Progress tends to have downsides. Highways and rail tracks destroy the environment and make areas hard to cross, but I think most people would acknowledge that on balance, having them them is a good thing.
In this case, the obvious solution would be to provide a small number of orbital observatories to the astronomy community for free or with heavily subsidized pricing.
Building a highways is not necessarily "progress". We really ought to stop calling "progress" the destruction of a natural habitat that we will never be able to rebuild, for the construction of a superflous road that will close in 15 years because of poor traffic anyway.
If Jeff has the right to jam my telescope with his satellite due to the lack of regulation, do I have the right to jam his satellite with my telescope due to the same lack of regulation, or does it only work one way?
What progress? I gain nothing from this. I have symmetrical cheap reliable fiber to my house.
You could turn that around.
Progress in Earth bound astronomy has the downside of less satellite internet.
> but I think most people would acknowledge that on balance, having them them is a good thing.
Of course it is. The next question is "is it a good thing to let a single owner completely control access to this resource?"
We've actually decided in the case of highways and rails, that no, it's not.
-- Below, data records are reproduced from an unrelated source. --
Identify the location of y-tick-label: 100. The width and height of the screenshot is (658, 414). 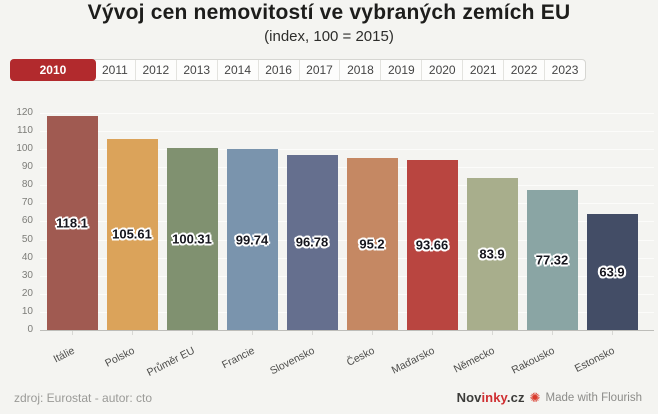
(24, 148).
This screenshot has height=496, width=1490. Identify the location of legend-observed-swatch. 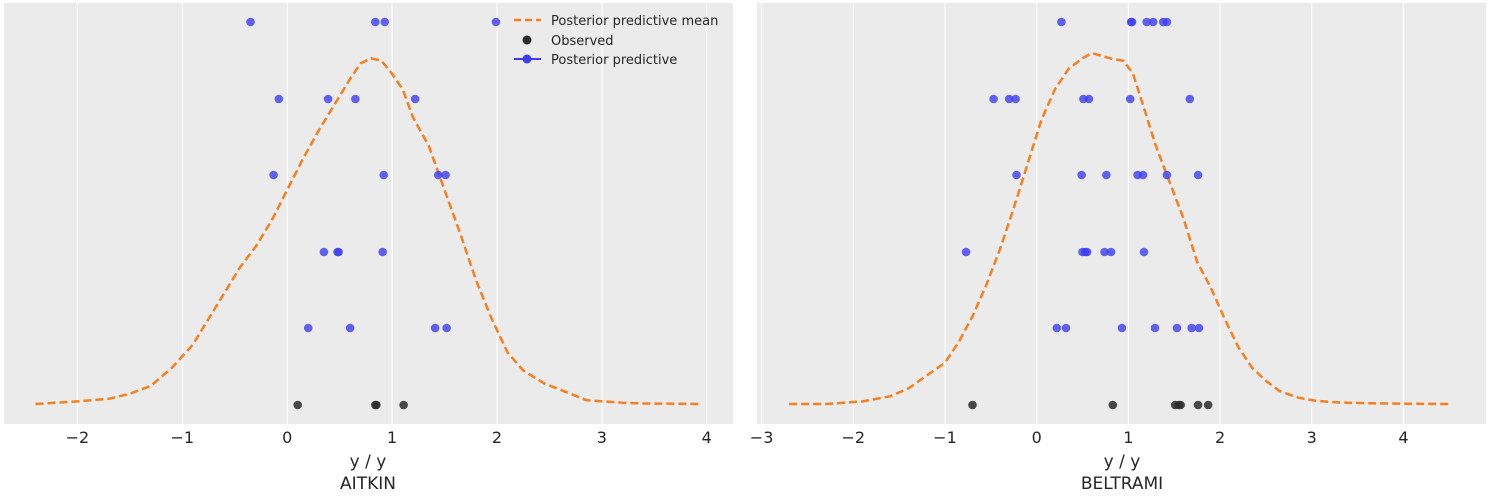
(527, 40).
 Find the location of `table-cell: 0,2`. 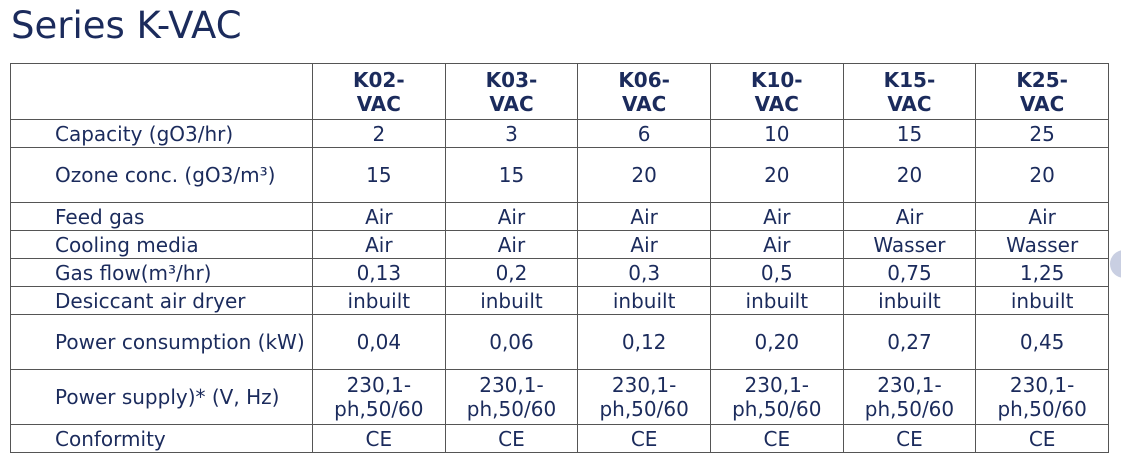

table-cell: 0,2 is located at coordinates (512, 272).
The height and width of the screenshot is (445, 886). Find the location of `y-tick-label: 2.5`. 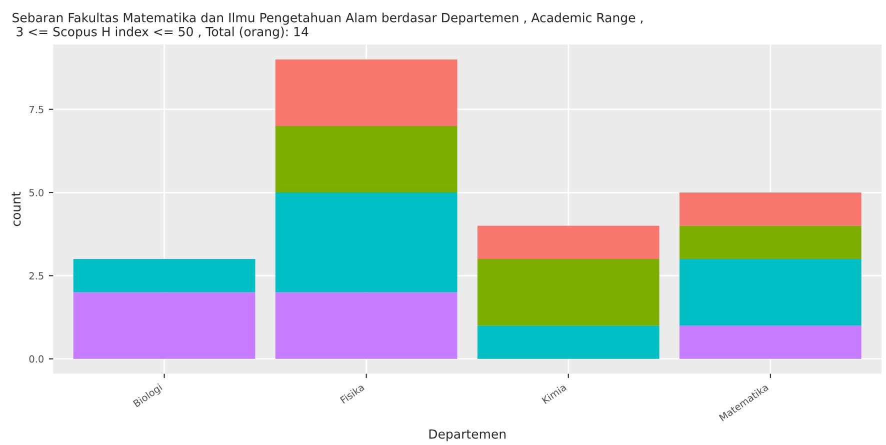

y-tick-label: 2.5 is located at coordinates (36, 276).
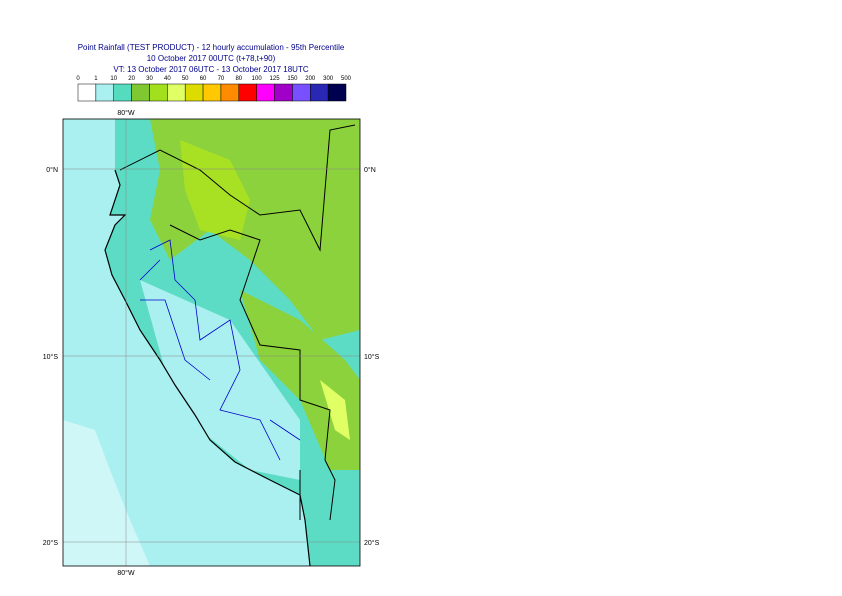  I want to click on dry-ocean, so click(106, 493).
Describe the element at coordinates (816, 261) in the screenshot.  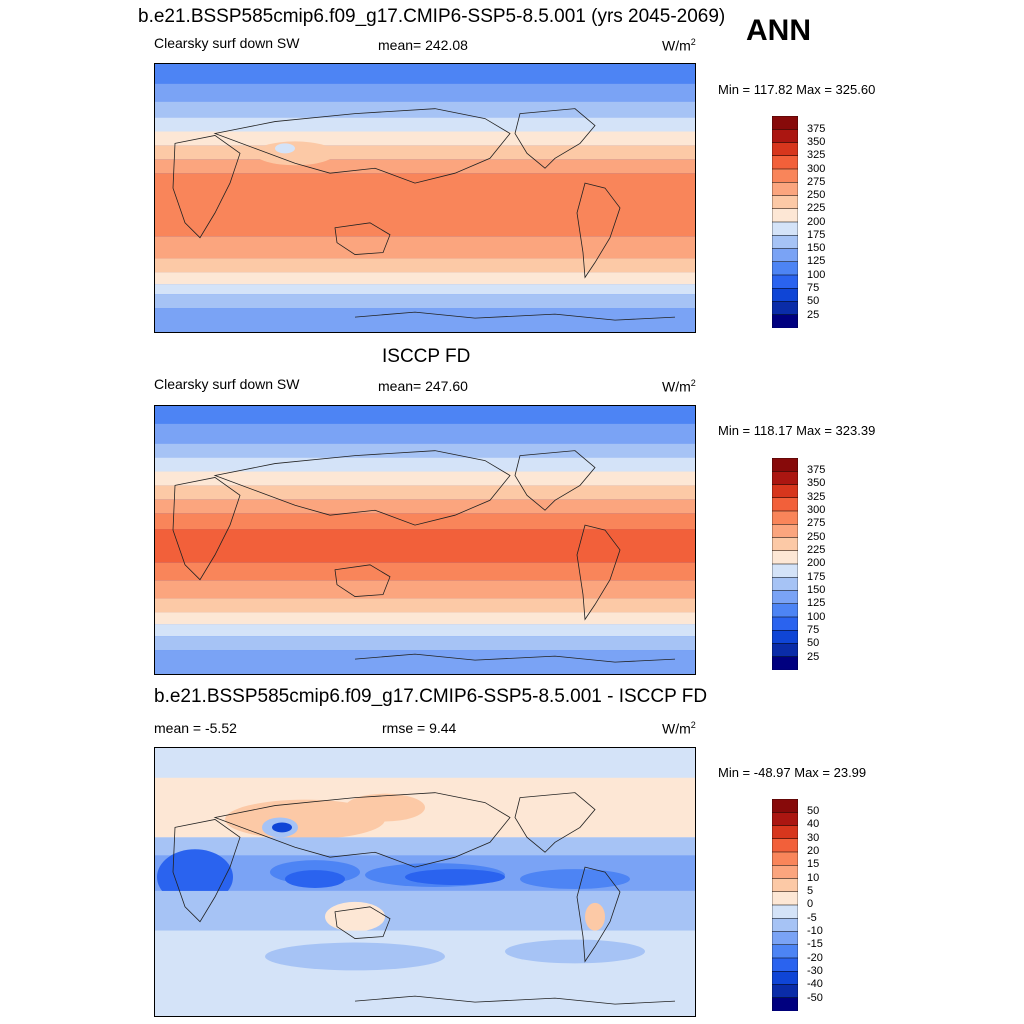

There needs to be reasonable and non-discriminatory access to these resources otherwise the trade is not worthwhile. We actually have laws that are meant to enforce this.
> the obvious solution would be to provide a small number of orbital observatories to the astronomy community for free or with heavily subsidized pricing.
Define the "astronomy community." Do we do first come first served or do we have a priority list? How do we handle disputes? Is it just US citizens or do we need to offer this to the entire world? What if the vendor fails to make good on their concessions? What sort of penalties should surround this system?
There's really nothing "obvious" about this.